YOUR OBJECTIVE:
Copy all lines below that use the word "resolution".

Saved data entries
Start of Block

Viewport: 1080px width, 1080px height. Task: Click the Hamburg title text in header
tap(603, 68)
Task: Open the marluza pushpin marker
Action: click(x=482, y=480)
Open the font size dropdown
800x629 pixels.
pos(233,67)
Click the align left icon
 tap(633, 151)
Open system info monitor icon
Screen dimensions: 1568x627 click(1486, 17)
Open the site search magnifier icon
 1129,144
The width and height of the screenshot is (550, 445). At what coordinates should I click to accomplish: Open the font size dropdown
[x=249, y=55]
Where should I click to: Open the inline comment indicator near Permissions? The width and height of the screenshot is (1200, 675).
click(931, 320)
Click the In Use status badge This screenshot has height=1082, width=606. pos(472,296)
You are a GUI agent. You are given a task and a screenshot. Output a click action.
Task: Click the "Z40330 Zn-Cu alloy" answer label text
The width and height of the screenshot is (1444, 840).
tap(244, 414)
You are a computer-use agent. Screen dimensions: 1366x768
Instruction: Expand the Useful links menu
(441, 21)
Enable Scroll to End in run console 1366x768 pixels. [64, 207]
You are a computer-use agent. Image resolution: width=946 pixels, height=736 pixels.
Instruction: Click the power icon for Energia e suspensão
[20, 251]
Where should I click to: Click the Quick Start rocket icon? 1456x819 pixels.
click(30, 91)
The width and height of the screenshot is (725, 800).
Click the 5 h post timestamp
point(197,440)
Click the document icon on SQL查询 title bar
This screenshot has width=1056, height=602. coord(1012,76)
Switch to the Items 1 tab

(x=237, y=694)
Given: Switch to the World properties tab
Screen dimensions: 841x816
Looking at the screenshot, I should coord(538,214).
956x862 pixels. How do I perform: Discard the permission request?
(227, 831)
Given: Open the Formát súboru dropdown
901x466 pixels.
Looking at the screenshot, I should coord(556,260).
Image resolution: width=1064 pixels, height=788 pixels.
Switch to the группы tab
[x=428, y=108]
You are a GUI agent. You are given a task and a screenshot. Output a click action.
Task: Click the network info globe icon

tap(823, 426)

End of Block

REPLY:
You are a computer-use agent. Image resolution: width=946 pixels, height=736 pixels.
Image resolution: width=1064 pixels, height=788 pixels.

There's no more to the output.